A ship which has presumably crossed the Atlantic has been wrecked somewhere off Newfoundland in thick fog. Three survivors have already been drifting for a day in a boat without oars: a successful businessman (Richard Emerson), a poet (Austin Hardiman) and a Polish emigrant (Rebecca Lee) who is nursing the body of her son who has died in her arms. Now, in the darkness, they wait for the dawn.
The businessman, confident that the telegraph calls sent out before the ship sank will bring rescue, optimistically believes there will be sun and the fog will clear. The poet, who had already planned suicide, is less sanguine.
It is easy to see O’Neill himself in this character: he was deeply depressed as a seaman and took to the bottle. The child’s illness sounds like tuberculosis (for which O’Neill had spent many months in a sanatorium) and the threat of an iceberg is a reminder of the Titanic disaster a few years earlier.
Director Grace Wessels uses a simple arrangement of benches to suggest the outline of a lifeboat and opens the play in darkness. Out of the silence comes a grunt and the voice of the businessman, “I wish daylight would come,” and at first there is no reply.
Then, "no, I’m not asleep” comes from the poet, the beginning of a duologue that explains their present situation, how they and the woman got aboard and why the boat is oar less and explores attitudes to others. The businessman thinks the poet’s ideas are Socialistic but when placed in a situation where they must value saving more lives against saving just theirs is forced to go along with him.

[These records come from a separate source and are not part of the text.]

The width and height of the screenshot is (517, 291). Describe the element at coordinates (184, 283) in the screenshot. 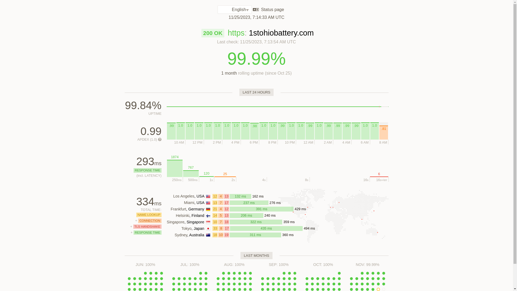

I see `'<small>Jul 12:</small> No downtime'` at that location.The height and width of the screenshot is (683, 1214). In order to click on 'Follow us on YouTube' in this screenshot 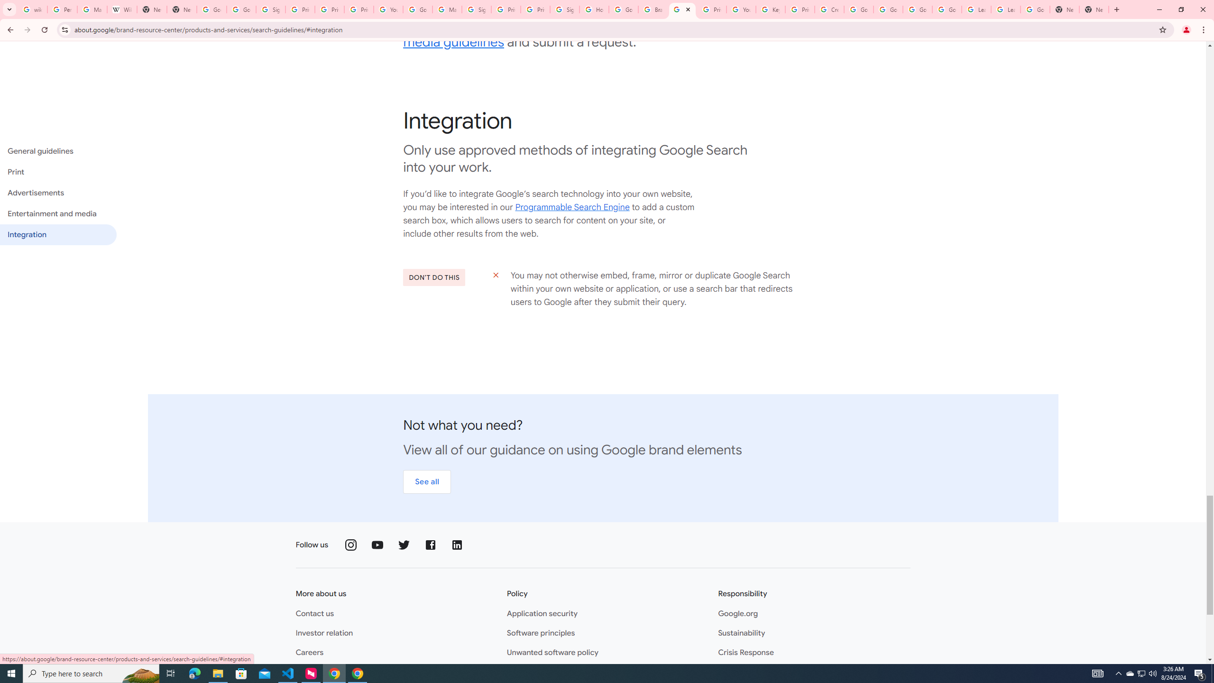, I will do `click(377, 544)`.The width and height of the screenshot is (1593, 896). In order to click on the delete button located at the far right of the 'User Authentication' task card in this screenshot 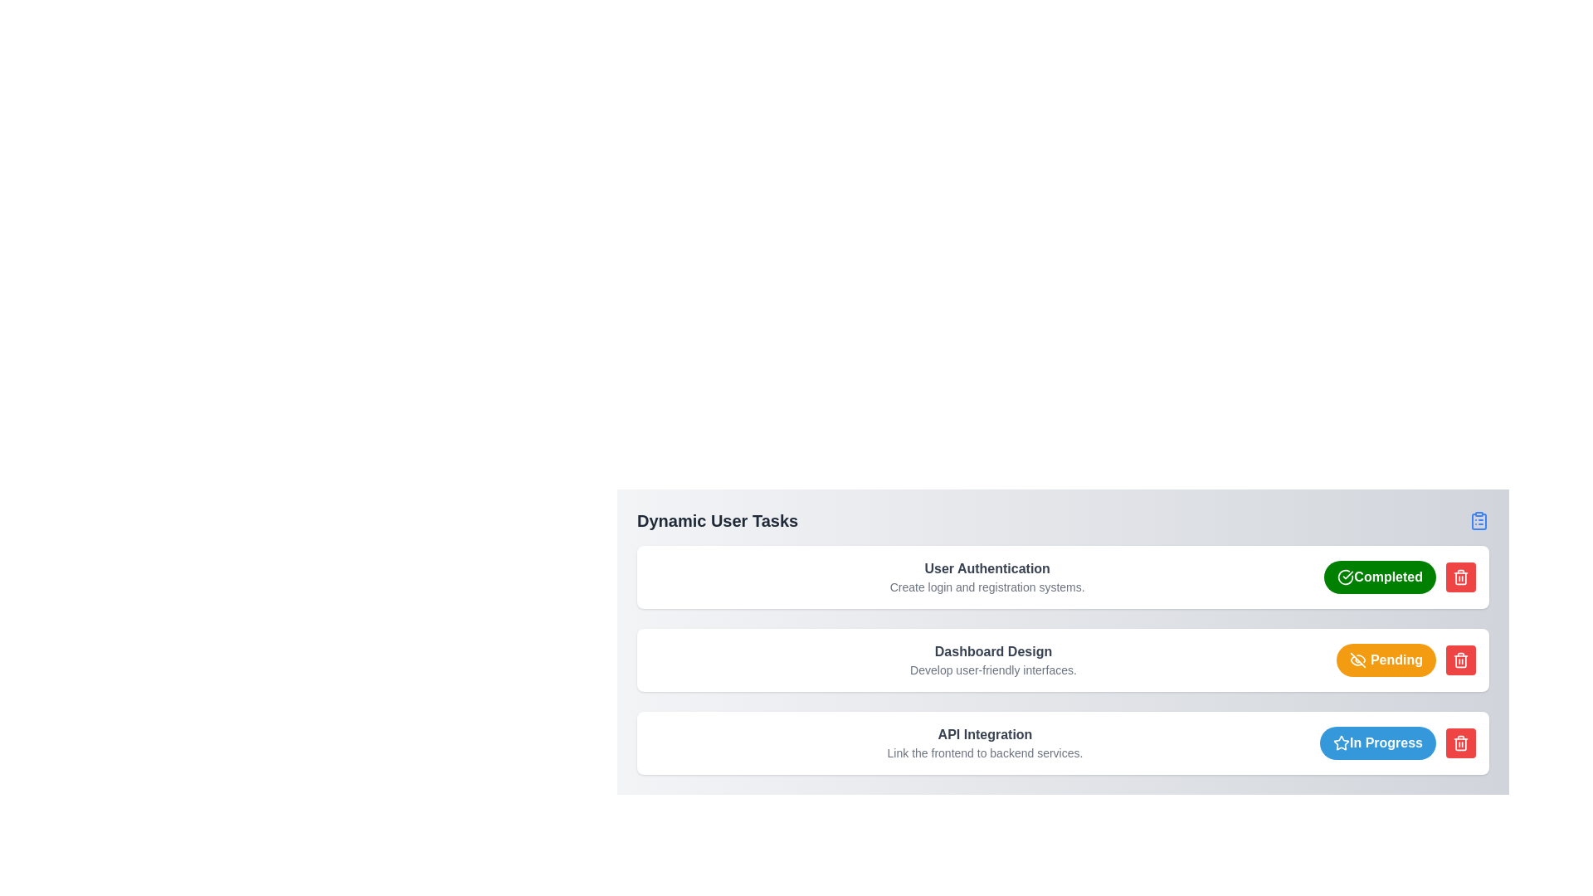, I will do `click(1461, 576)`.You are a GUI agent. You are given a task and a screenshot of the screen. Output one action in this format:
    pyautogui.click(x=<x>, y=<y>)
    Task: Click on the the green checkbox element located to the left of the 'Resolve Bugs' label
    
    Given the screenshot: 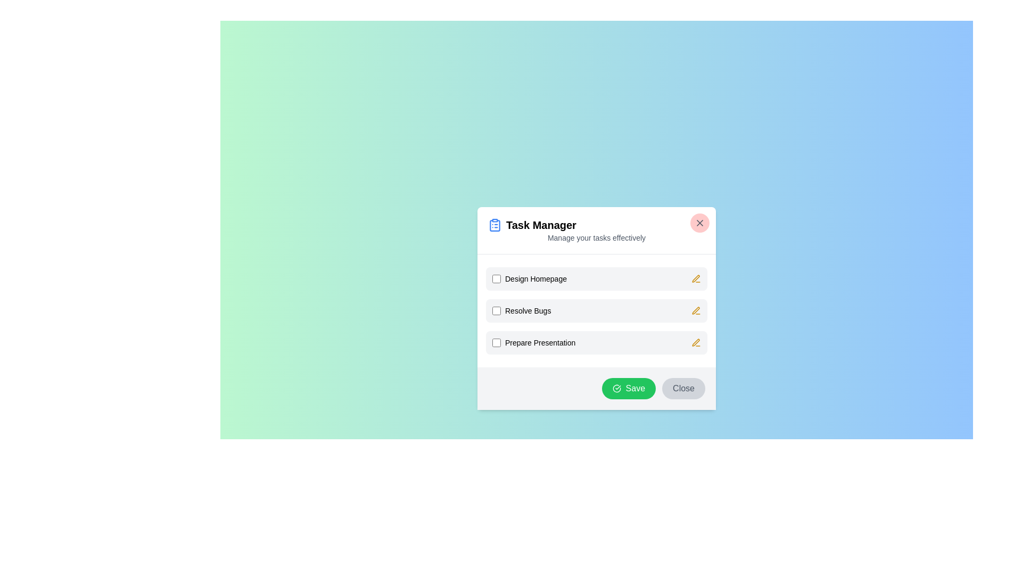 What is the action you would take?
    pyautogui.click(x=496, y=310)
    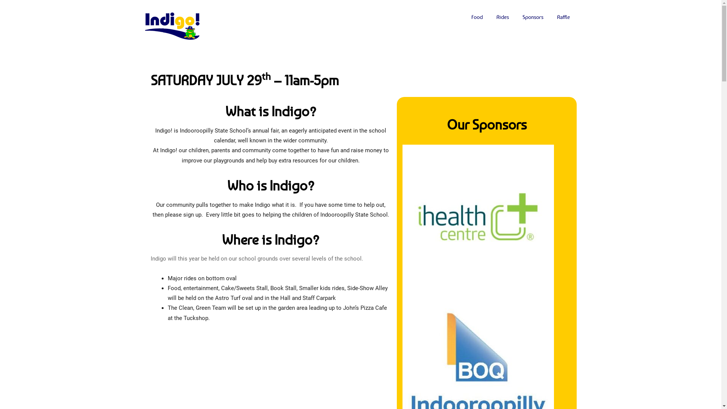 Image resolution: width=727 pixels, height=409 pixels. What do you see at coordinates (502, 17) in the screenshot?
I see `'Rides'` at bounding box center [502, 17].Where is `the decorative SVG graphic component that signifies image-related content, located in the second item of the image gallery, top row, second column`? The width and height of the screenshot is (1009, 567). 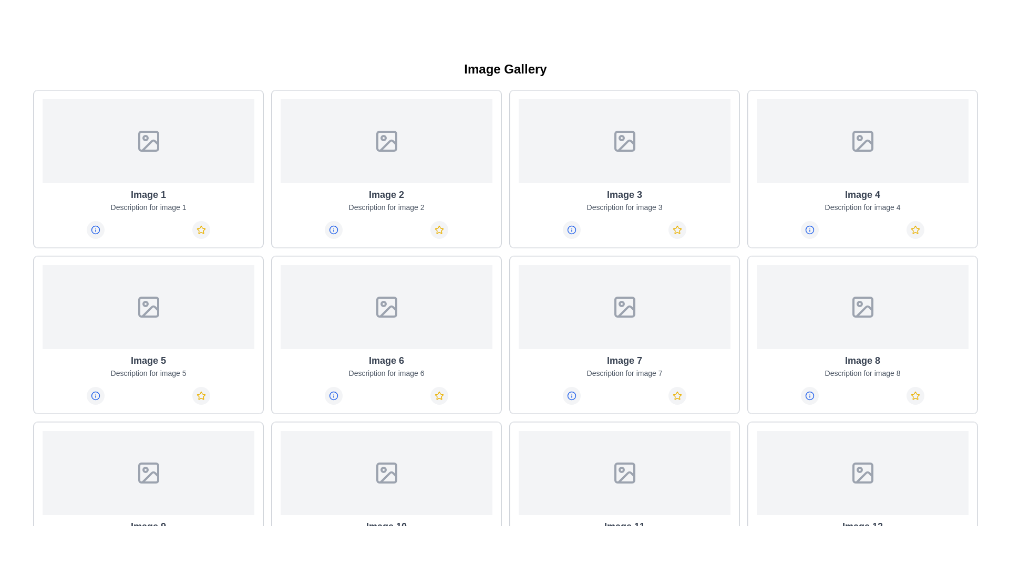
the decorative SVG graphic component that signifies image-related content, located in the second item of the image gallery, top row, second column is located at coordinates (386, 141).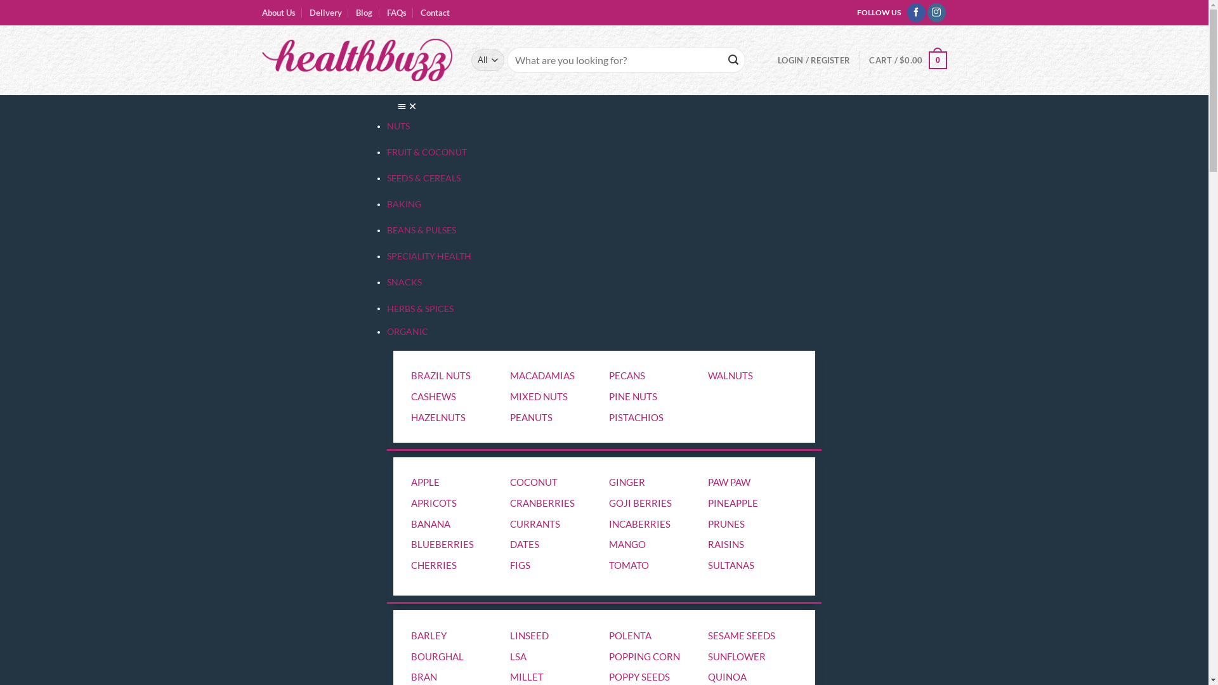  What do you see at coordinates (435, 12) in the screenshot?
I see `'Contact'` at bounding box center [435, 12].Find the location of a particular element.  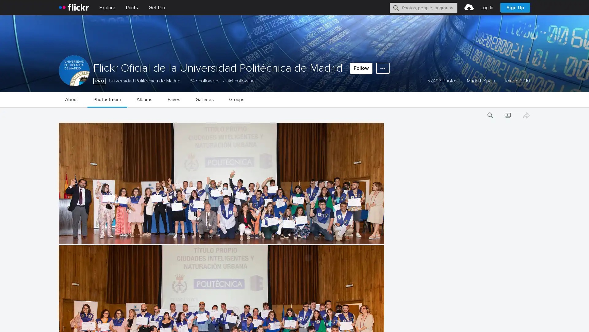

Through the businessman, O’Neill questions whether the peasant child isn’t actually better off dead than surviving for a life of more illness, of pain and drudgery. He is making a case quite different from what he makes the man say.
In the finality that the situation suggests, and in the histrionic performances of this carefully considered production, such philosophical thinking seems perfectly natural.
When rescue arrives in the shape of a search boat with crew from a steamer (Charlie Roe, Paul Ryan and Alan Turkington), there is still no happy ending; O’Neill sees life as it is.
The plot could be treated as slight melodrama but not in this production, which makes you see the depth despite the brevity.